What is the point of putting a lot of effort into something that, objectively, will bear little fruit? I'm reminded of my wife's 90-plus-year-old aunt, who would call with a question on some matter of medicine or physiology (she was a retired pediatrician): "Annie, how does people's hair turn white?" Eva, virtually blind and not facile with computers, kept wanting to know new things practically until her death at 96. Ann or I would dutifully follow dozens of links in a Google search, trying to ferret out the answer. "Annie, I know about melanin loss. That's the what. I want to know how!"

 

What was the point? Eva wasn't going to teach a class, or even pass on new information to her fellow residents in the senior housing complex.
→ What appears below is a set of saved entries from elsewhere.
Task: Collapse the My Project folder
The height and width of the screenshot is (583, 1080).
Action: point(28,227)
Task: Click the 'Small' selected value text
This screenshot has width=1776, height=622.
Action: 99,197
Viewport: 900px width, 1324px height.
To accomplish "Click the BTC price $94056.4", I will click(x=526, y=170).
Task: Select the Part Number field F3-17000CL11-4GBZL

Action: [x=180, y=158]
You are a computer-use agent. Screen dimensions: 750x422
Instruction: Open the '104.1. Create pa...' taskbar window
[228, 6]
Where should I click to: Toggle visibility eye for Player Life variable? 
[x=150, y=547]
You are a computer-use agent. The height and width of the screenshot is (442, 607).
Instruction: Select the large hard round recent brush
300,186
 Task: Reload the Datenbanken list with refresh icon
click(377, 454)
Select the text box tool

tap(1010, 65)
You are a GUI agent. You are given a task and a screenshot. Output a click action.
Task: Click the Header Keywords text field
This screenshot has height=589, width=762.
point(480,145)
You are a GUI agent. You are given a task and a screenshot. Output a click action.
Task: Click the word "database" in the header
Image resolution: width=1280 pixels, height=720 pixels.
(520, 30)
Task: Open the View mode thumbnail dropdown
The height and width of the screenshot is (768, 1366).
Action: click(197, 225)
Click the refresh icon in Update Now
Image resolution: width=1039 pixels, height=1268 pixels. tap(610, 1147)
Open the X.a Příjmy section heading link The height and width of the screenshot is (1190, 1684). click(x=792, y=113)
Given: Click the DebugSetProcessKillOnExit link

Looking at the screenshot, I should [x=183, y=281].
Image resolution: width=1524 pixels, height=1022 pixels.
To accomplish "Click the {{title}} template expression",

She just wanted to know things, and she didn't care about utility.

 

When you get right down to it, a lot of what we do is objectively pointless. I can guarantee that nobody reading this will be alive a hundred years from now. We will have done some important things, like teaching and raising the next generation to keep our society going. A few of us may even invent things or change national policy or discover a cure for cancer. Most of us, however, will just plug along from day to day. Why should we put any effort into learning new stuff, especially as we get into our later decades?

 

I think the answer lies in how and who we want to be right now - not in the past, and not in the future. If we realize that each moment of our existence is born, lives, and dies in an instant, then why not make each moment count? Anything we do to enhance our lives, anything that links us to unlimited possibility, is worth whatever effort we want to make.

Point of No Return

We men are supposed to be unwilling to make commitments. The problem, if it is one, may be broader: both men and women are delaying marriage and child-bearing. Even those in marriages seem to be ending them more often; about half of today's marriages end in divorce. Job-hopping is even more common than spouse-hopping: it seems that both workers and their companies are not making strong commitments to each other.

 

A commitment is a scary thing. It's like crossing a huge lake in a rowboat. Once you get half-way, there's no sense in turning back, especially if you're tired. You're at the point of no return. Figuratively, I think a lot of us get toward the middle of the lake and turn back, not sure we can make it to the far shore, and perhaps not sure what we'll find there. And in a rowboat, you're always looking back toward where you're from, not where you're going. And when you turn back, the future recedes until it's out of sight.

 

One of the problems in traveling backwards through life like a row-boater is that we tend to become committed by backing into things. "I don't know how I got into that great/lousy job/marriage. I guess I just backed into it."

 

The point of no return limits our options. This is true if we're rowing a boat, as above, or flying a plane and have gone beyond the halfway point in terms of fuel consumption. We must go ahead, or at least we can't go back to where we started. It feels like there is no escape - and that feeling is what makes us shy away from commitment. Better to turn back before it's too late. We don't want to miss the comfort of the known.

 

But what are we missing by not going beyond the point of no return? What adventures? What loves? What riches?